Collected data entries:
== Segment start ==
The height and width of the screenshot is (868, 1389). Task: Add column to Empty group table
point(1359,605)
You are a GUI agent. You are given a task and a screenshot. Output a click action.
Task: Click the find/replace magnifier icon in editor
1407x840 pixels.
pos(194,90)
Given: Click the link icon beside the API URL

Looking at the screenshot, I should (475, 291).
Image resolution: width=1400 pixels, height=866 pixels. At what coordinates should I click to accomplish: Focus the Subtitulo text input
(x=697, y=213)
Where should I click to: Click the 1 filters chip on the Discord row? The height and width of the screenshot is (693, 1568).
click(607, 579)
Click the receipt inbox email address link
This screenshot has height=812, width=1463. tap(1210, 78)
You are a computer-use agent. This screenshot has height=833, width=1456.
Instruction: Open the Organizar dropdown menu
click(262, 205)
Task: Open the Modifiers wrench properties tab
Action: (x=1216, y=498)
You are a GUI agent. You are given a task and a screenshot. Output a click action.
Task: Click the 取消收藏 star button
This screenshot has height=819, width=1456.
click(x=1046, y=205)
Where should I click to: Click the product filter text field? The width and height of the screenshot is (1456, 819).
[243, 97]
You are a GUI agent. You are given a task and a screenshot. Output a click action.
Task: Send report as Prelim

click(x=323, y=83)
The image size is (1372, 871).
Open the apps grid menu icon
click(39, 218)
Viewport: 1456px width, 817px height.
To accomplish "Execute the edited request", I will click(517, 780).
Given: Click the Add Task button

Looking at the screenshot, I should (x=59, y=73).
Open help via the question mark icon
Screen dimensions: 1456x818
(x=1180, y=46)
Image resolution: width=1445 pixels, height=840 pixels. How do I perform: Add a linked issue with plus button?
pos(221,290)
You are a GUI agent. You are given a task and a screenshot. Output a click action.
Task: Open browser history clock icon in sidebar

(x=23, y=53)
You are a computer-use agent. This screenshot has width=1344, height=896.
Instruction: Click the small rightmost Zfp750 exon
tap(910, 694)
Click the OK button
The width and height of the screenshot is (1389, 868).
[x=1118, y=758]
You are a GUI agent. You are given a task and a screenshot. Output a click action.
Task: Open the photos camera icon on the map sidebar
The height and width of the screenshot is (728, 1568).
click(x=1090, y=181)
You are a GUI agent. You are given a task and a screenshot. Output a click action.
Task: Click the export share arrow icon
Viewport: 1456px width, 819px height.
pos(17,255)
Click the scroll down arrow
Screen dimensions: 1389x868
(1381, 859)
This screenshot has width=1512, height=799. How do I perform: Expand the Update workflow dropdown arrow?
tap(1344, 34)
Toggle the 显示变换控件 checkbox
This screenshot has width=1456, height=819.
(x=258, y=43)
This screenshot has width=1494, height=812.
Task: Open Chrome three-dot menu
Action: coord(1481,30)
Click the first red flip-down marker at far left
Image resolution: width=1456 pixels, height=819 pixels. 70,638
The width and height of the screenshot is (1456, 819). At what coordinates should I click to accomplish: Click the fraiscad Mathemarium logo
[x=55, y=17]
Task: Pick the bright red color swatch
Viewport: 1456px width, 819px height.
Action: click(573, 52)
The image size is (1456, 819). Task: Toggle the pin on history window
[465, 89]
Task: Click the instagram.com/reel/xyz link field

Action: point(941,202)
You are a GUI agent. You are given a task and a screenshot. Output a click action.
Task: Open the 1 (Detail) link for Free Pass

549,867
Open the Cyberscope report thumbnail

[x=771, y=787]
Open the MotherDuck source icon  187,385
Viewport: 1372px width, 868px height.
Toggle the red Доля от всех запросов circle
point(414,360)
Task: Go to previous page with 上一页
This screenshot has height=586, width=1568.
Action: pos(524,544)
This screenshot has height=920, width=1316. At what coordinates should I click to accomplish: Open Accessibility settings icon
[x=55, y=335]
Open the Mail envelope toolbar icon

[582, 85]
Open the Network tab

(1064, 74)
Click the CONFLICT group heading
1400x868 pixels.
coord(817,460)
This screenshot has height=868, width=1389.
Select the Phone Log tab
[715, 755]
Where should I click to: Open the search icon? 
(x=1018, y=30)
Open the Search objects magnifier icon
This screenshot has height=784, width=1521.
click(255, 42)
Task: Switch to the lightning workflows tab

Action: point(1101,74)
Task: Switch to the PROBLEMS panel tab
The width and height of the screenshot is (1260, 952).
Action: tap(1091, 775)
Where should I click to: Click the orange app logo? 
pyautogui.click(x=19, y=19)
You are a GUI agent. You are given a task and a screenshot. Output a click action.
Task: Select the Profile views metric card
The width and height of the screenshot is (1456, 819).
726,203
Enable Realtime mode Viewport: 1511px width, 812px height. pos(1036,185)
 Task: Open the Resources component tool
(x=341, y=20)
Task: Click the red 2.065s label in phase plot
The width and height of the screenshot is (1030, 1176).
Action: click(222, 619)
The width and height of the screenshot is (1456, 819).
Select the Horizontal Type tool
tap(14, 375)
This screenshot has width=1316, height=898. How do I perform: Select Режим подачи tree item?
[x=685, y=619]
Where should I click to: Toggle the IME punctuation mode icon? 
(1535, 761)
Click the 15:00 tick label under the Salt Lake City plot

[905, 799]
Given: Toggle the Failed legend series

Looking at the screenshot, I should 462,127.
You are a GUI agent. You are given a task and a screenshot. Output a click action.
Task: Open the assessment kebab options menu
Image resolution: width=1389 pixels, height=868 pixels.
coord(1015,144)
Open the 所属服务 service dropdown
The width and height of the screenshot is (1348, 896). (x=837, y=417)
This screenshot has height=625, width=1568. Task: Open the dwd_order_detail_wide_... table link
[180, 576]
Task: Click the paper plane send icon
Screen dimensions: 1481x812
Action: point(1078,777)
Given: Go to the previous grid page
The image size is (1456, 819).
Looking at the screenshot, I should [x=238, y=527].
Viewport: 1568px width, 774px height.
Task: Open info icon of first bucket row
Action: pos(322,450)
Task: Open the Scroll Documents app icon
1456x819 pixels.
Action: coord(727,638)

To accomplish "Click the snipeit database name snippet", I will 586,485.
== Segment end ==
§ **Task requirements**
For this exercise, output the entries above exactly as written.

§ **Finished exercise**
The height and width of the screenshot is (868, 1389). Task: Add column to Empty group table
point(1359,605)
You are a GUI agent. You are given a task and a screenshot. Output a click action.
Task: Click the find/replace magnifier icon in editor
1407x840 pixels.
pos(194,90)
Given: Click the link icon beside the API URL

Looking at the screenshot, I should (475, 291).
Image resolution: width=1400 pixels, height=866 pixels. At what coordinates should I click to accomplish: Focus the Subtitulo text input
(x=697, y=213)
Where should I click to: Click the 1 filters chip on the Discord row? The height and width of the screenshot is (693, 1568).
click(607, 579)
Click the receipt inbox email address link
This screenshot has height=812, width=1463. tap(1210, 78)
You are a computer-use agent. This screenshot has height=833, width=1456.
Instruction: Open the Organizar dropdown menu
click(262, 205)
Task: Open the Modifiers wrench properties tab
Action: (x=1216, y=498)
You are a GUI agent. You are given a task and a screenshot. Output a click action.
Task: Click the 取消收藏 star button
This screenshot has height=819, width=1456.
click(x=1046, y=205)
Where should I click to: Click the product filter text field? The width and height of the screenshot is (1456, 819).
[243, 97]
You are a GUI agent. You are given a task and a screenshot. Output a click action.
Task: Send report as Prelim

click(x=323, y=83)
The image size is (1372, 871).
Open the apps grid menu icon
click(39, 218)
Viewport: 1456px width, 817px height.
To accomplish "Execute the edited request", I will click(517, 780).
Given: Click the Add Task button

Looking at the screenshot, I should (x=59, y=73).
Open help via the question mark icon
Screen dimensions: 1456x818
(x=1180, y=46)
Image resolution: width=1445 pixels, height=840 pixels. How do I perform: Add a linked issue with plus button?
pos(221,290)
You are a GUI agent. You are given a task and a screenshot. Output a click action.
Task: Open browser history clock icon in sidebar

(x=23, y=53)
You are a computer-use agent. This screenshot has width=1344, height=896.
Instruction: Click the small rightmost Zfp750 exon
tap(910, 694)
Click the OK button
The width and height of the screenshot is (1389, 868).
[x=1118, y=758]
You are a GUI agent. You are given a task and a screenshot. Output a click action.
Task: Open the photos camera icon on the map sidebar
The height and width of the screenshot is (728, 1568).
click(x=1090, y=181)
You are a GUI agent. You are given a task and a screenshot. Output a click action.
Task: Click the export share arrow icon
Viewport: 1456px width, 819px height.
pos(17,255)
Click the scroll down arrow
Screen dimensions: 1389x868
(1381, 859)
This screenshot has width=1512, height=799. How do I perform: Expand the Update workflow dropdown arrow?
tap(1344, 34)
Toggle the 显示变换控件 checkbox
This screenshot has width=1456, height=819.
(x=258, y=43)
This screenshot has width=1494, height=812.
Task: Open Chrome three-dot menu
Action: coord(1481,30)
Click the first red flip-down marker at far left
Image resolution: width=1456 pixels, height=819 pixels. 70,638
The width and height of the screenshot is (1456, 819). At what coordinates should I click to accomplish: Click the fraiscad Mathemarium logo
[x=55, y=17]
Task: Pick the bright red color swatch
Viewport: 1456px width, 819px height.
Action: click(573, 52)
The image size is (1456, 819). Task: Toggle the pin on history window
[465, 89]
Task: Click the instagram.com/reel/xyz link field

Action: point(941,202)
You are a GUI agent. You are given a task and a screenshot. Output a click action.
Task: Open the 1 (Detail) link for Free Pass

549,867
Open the Cyberscope report thumbnail

[x=771, y=787]
Open the MotherDuck source icon  187,385
Viewport: 1372px width, 868px height.
Toggle the red Доля от всех запросов circle
point(414,360)
Task: Go to previous page with 上一页
This screenshot has height=586, width=1568.
Action: pos(524,544)
This screenshot has height=920, width=1316. At what coordinates should I click to accomplish: Open Accessibility settings icon
[x=55, y=335]
Open the Mail envelope toolbar icon

[582, 85]
Open the Network tab

(1064, 74)
Click the CONFLICT group heading
1400x868 pixels.
coord(817,460)
This screenshot has height=868, width=1389.
Select the Phone Log tab
[715, 755]
Where should I click to: Open the search icon? 
(x=1018, y=30)
Open the Search objects magnifier icon
This screenshot has height=784, width=1521.
click(255, 42)
Task: Switch to the lightning workflows tab

Action: point(1101,74)
Task: Switch to the PROBLEMS panel tab
The width and height of the screenshot is (1260, 952).
Action: tap(1091, 775)
Where should I click to: Click the orange app logo? 
pyautogui.click(x=19, y=19)
You are a GUI agent. You are given a task and a screenshot. Output a click action.
Task: Select the Profile views metric card
The width and height of the screenshot is (1456, 819).
726,203
Enable Realtime mode Viewport: 1511px width, 812px height. pos(1036,185)
 Task: Open the Resources component tool
(x=341, y=20)
Task: Click the red 2.065s label in phase plot
The width and height of the screenshot is (1030, 1176).
Action: click(222, 619)
The width and height of the screenshot is (1456, 819).
Select the Horizontal Type tool
tap(14, 375)
This screenshot has width=1316, height=898. How do I perform: Select Режим подачи tree item?
[x=685, y=619]
Where should I click to: Toggle the IME punctuation mode icon? 
(1535, 761)
Click the 15:00 tick label under the Salt Lake City plot

[905, 799]
Given: Toggle the Failed legend series

Looking at the screenshot, I should 462,127.
You are a GUI agent. You are given a task and a screenshot. Output a click action.
Task: Open the assessment kebab options menu
Image resolution: width=1389 pixels, height=868 pixels.
coord(1015,144)
Open the 所属服务 service dropdown
The width and height of the screenshot is (1348, 896). (x=837, y=417)
This screenshot has height=625, width=1568. Task: Open the dwd_order_detail_wide_... table link
[180, 576]
Task: Click the paper plane send icon
Screen dimensions: 1481x812
Action: point(1078,777)
Given: Go to the previous grid page
The image size is (1456, 819).
Looking at the screenshot, I should [x=238, y=527].
Viewport: 1568px width, 774px height.
Task: Open info icon of first bucket row
Action: pos(322,450)
Task: Open the Scroll Documents app icon
1456x819 pixels.
Action: coord(727,638)

To accomplish "Click the snipeit database name snippet", I will 586,485.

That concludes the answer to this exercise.